• BRIEF:
Without the images, print all the entries below exactly as given.

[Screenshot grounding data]
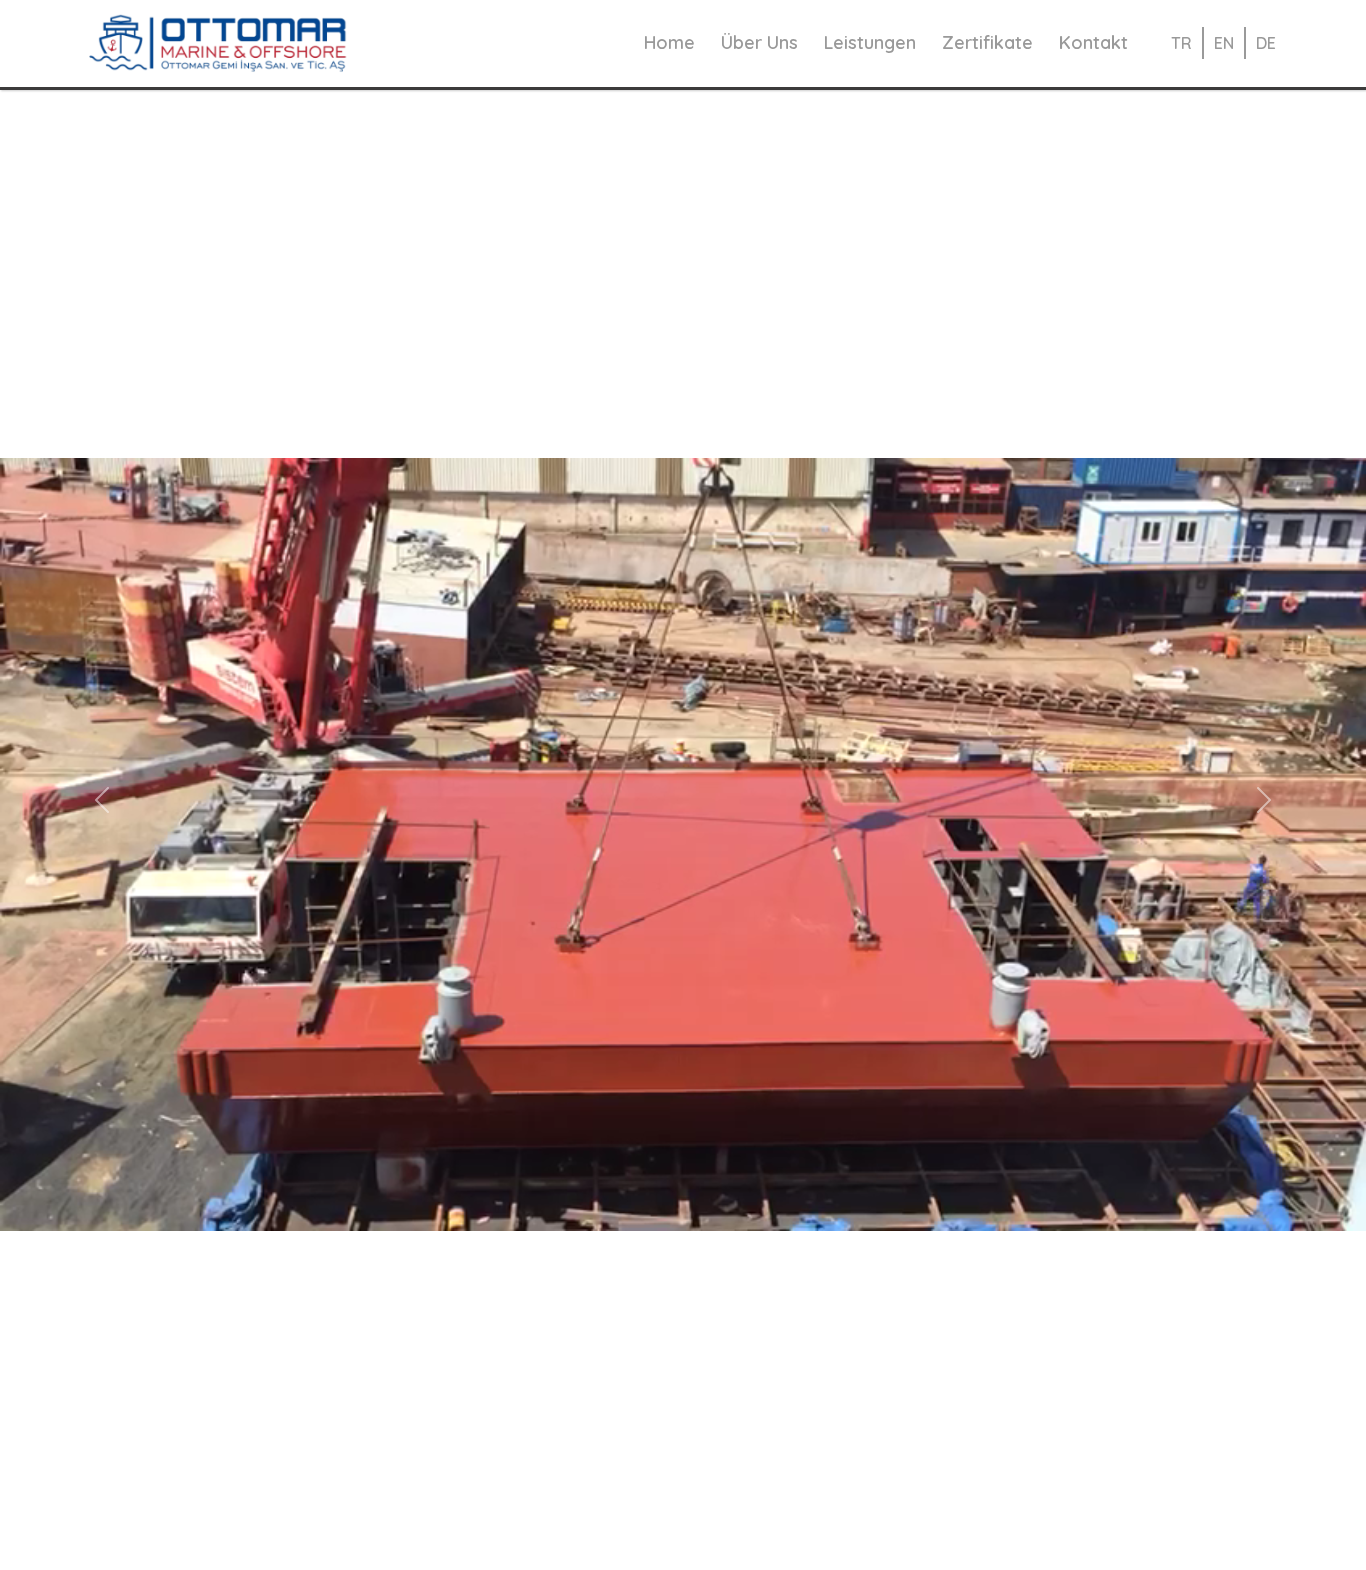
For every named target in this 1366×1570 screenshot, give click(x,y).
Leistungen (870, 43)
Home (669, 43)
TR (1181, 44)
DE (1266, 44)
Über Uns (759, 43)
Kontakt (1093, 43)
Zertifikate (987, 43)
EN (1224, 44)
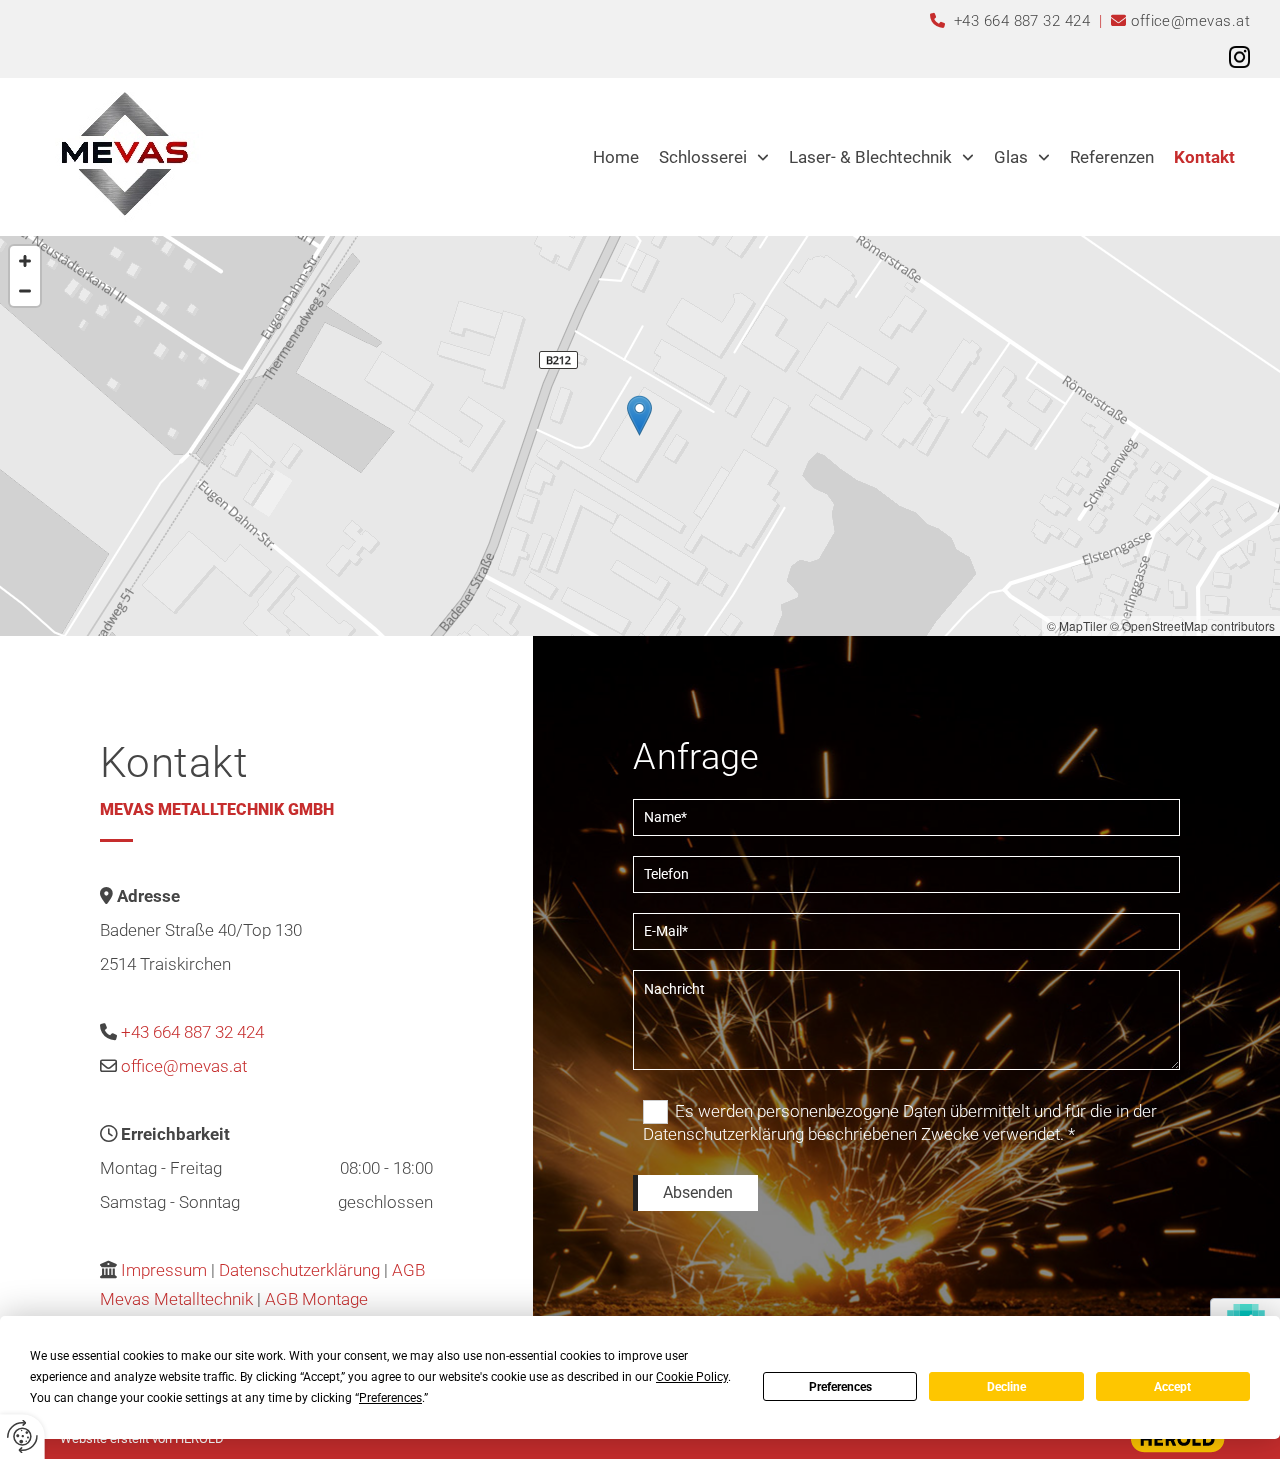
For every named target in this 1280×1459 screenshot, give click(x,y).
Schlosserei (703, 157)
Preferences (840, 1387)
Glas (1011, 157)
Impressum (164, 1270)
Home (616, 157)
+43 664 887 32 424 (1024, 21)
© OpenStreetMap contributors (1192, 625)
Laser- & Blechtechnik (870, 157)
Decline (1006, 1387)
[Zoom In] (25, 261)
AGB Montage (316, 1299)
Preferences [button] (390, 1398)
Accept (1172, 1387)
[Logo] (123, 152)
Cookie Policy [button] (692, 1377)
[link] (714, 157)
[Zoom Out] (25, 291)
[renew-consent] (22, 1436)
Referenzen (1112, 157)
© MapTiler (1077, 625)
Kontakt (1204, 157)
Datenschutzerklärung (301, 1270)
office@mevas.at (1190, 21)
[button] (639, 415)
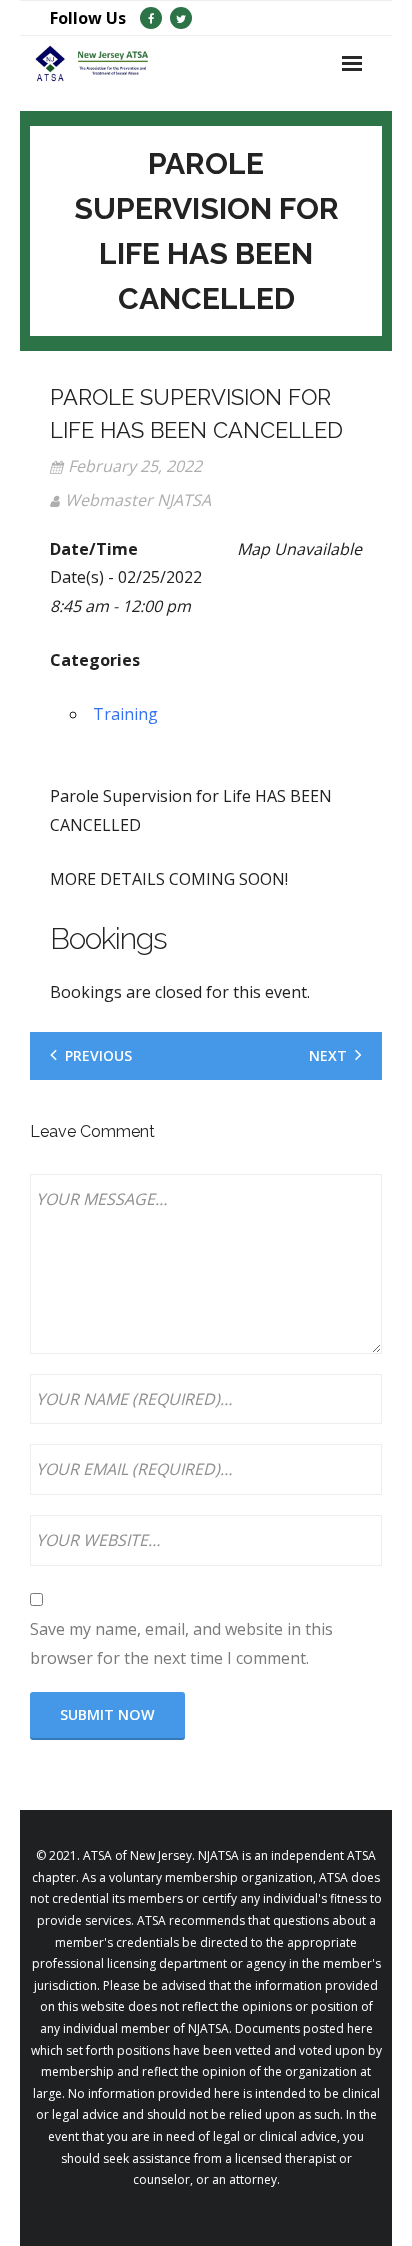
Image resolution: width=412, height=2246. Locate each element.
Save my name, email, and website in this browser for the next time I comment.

• FINISHED EXERCISE:
For every named target in this 1366×1570 screenshot, give click(x,y).
Leistungen (870, 43)
Home (669, 43)
TR (1181, 44)
DE (1266, 44)
Über Uns (759, 43)
Kontakt (1093, 43)
Zertifikate (987, 43)
EN (1224, 44)
For every named target in this 1280×1459 screenshot, give click(x,y).
Schlosserei (703, 157)
Preferences (840, 1387)
Glas (1011, 157)
Impressum (164, 1270)
Home (616, 157)
+43 664 887 32 424 (1024, 21)
© OpenStreetMap contributors (1192, 625)
Laser- & Blechtechnik (870, 157)
Decline (1006, 1387)
[Zoom In] (25, 261)
AGB Montage (316, 1299)
Preferences [button] (390, 1398)
Accept (1172, 1387)
[Logo] (123, 152)
Cookie Policy [button] (692, 1377)
[link] (714, 157)
[Zoom Out] (25, 291)
[renew-consent] (22, 1436)
Referenzen (1112, 157)
© MapTiler (1077, 625)
Kontakt (1204, 157)
Datenschutzerklärung (301, 1270)
office@mevas.at (1190, 21)
[button] (639, 415)
Image resolution: width=412, height=2246. Locate each element.
Save my name, email, and website in this browser for the next time I comment.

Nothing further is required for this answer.